Reputation: 1
This is frustrating. I have 2 text file that are just a phone number per line. I need to read the first line from file1, and search file2 for a match. If there is a no match, write the line value to an output file. I've been trying this but I know its wrong.
$file1 = 'pokus1.txt';
$file2 = 'pokus2.txt';
open (F1, $file1) || die ("Could not open $file1!");
open (F2, $file2) || die ("Could not open $file2!");
open (OUTFILE, '>>output\output_x1.txt');
@f1data = <F1>;
@f2data = <F2>;
while (@f1data){
@grp = grep {/$f1data/} @f2data;
print OUTFILE "$grp";
}
close (F1);
close (F2);
close (OUTFILE);
I hope someone can help? Thanks Brent
Upvotes: 0
Views: 2513
Reputation: 107090
Whenever you get a is one piece of data in one group in another group type question (and they come up quite a bit, you should think in terms of hashes.

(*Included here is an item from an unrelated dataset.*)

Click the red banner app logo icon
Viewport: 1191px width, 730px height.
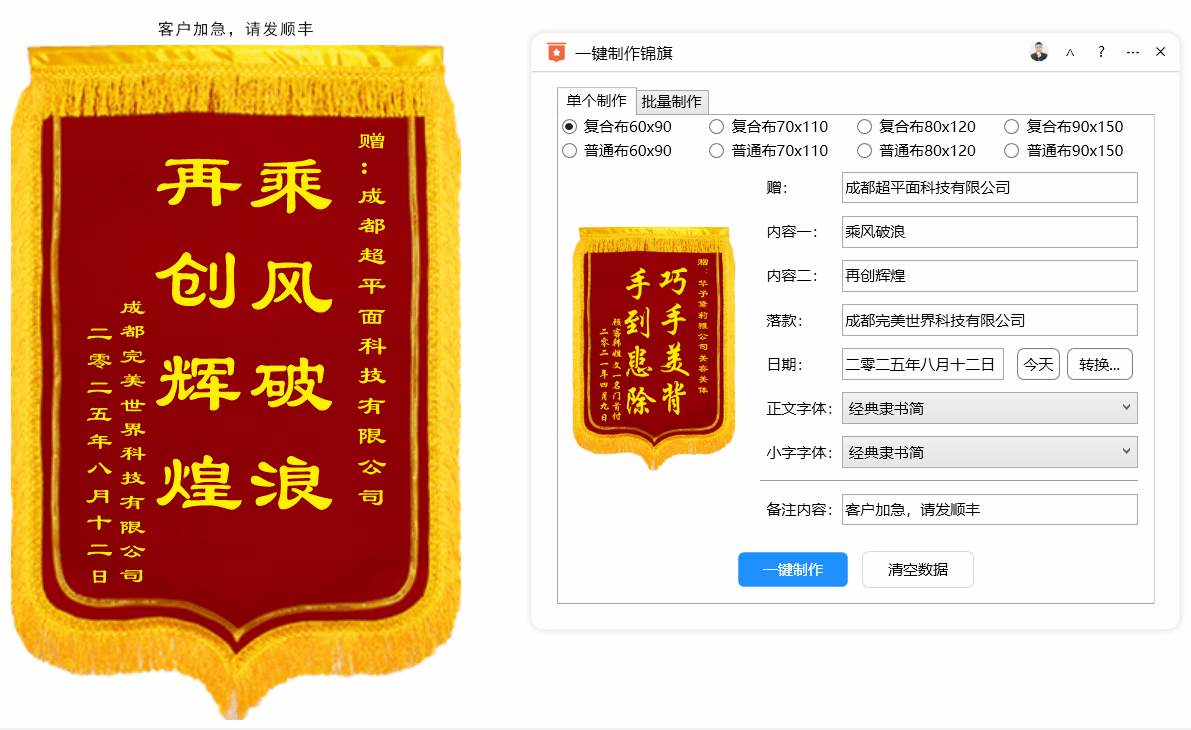557,52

A hash is a keyed lookup. Let's say you create a hash keyed on say... I don't know... phone numbers taken from file #1. If you read a line in file #2, you can easily see if it's in file #1 by simply looking at the hash. Fast, efficient.
use strict; #ALWAYS ALWAYS ALWAYS
use warnings; #ALWAYS ALWAYS ALWAYS
use autodie; #Will end the program if files you try to open don't exist
# Constants are a great way of storing data that is ...uh... constant
use constant {
FILE_1 => "a1.txt",
FILE_2 => "a2.txt",
};
my %phone_hash;
open my $phone_num1_fh, "<", FILE_1;
#Let's build our phone number hash
while ( my $phone_num = <$phone_num1_fh> ) {
chomp $phone_num;
$phone_hash{ $phone_num } = 1; #Doesn't really matter, but best not a zero value
}
close $phone_num1_fh;
#Now that we have our phone hash, let's see if it's in file #2
open my $phone_num2_fh, "<", FILE_2;
while ( my $phone_num = <$phone_num2_fh> ) {
chomp $phone_num;
if ( exists $phone_hash { $phone_num } ) {
print "$phone_num is in file #1 and file #2";
}
else {
print "$phone_num is only in file #2";
}
}
See how nicely that works. The only issue is that there may be phone numbers in file #1 that aren't in file #2. You could solve this by simply creating a second hash for all the phone numbers in file #2.
Let's do this one more time with two hashes:
my %phone_hash1;
my %phone_hash2;
open my $phone_num1_fh, "<", FILE_1;
while ( my $phone_num = <$phone_num1_fh> ) {
chomp $phone_num;
$phone_hash1{ $phone_num } = 1;
}
close $phone_num1_fh;
open my $phone_num2_fh, "<", FILE_2;
while ( my $phone_num = <$phone_num2_fh> ) {
chomp $phone_num;
$phone_hash2{ $phone_num } = 1;
}
close $phone_num1_fh;
Now, we'll use keys to list the keys and go through them. I'm going to create an %in_common
hash when the phone is in both hashes
my %in_common;
for my $phone ( keys %phone_hash1 ) {
if ( $phone_hash2{$phone} ) {
$in_common{$phone} = 1; #Phone numbers in common between the two lists
}
}
Now, I have three hashes %phone_hash1
, %phone_hash2
, and %in_common
.
for my $phone ( sort keys %phone_hash1 ) {
if ( not $in_common{$phone} ) {
print "Phone number $phone is only in the first file\n";
}
}
for my $phone ( sort keys %phone_hash2 ) {
if ( not $in_common{$phone} ) {
print "Phone number $phone is only in " . FILE_2 . "\n";
}
}
for my $phone ( sort keys %in_common ) {
print "Phone number $phone is in both files\n";
}
Note in this example, I didn't use the exists to see if the key exists in the hash. That is, I simply put if ( $phone_hash2{$phone} )
instead of if ( exists $phone_hash2{$phone} )
. The first form checks to see if the key is defined -- even if the value is a null string or numerically zero.
The second form will be true as long as the value is not zero, a null string, or undefined. Since I purposefully set the value of the hash to 1
, I can use this form. It's a good habit to use exists
because there will be a situation where a valid value could be a null string or zero. However, some people like the way the code reads without using the exists
when possible.
Upvotes: 1
Reputation: 1482
bash :
grep -vf file1 file2 > file3
grep -f file1 file2 > file4
Upvotes: 2
Reputation: 36282
A customary solution where you process one file saving its data as keys of a hash and later process the other looking if that key exists:
#!/usr/bin/env perl
use warnings;
use strict;
my (%phone);
open my $fh1, '<', shift or die;
open my $fh2, '<', shift or die;
##open my $ofh, '>>', shift or die;
while ( <$fh2> ) {
chomp;
$phone{ $_ } = 1;
}
while ( <$fh1> ) {
chomp;
next if exists $phone{ $_ };
##printf $ofh qq|%s\n|, $_;
printf qq|%s\n|, $_;
}
exit 0;
Run it like:
perl script.pl file1 file2 > outfile
Upvotes: 1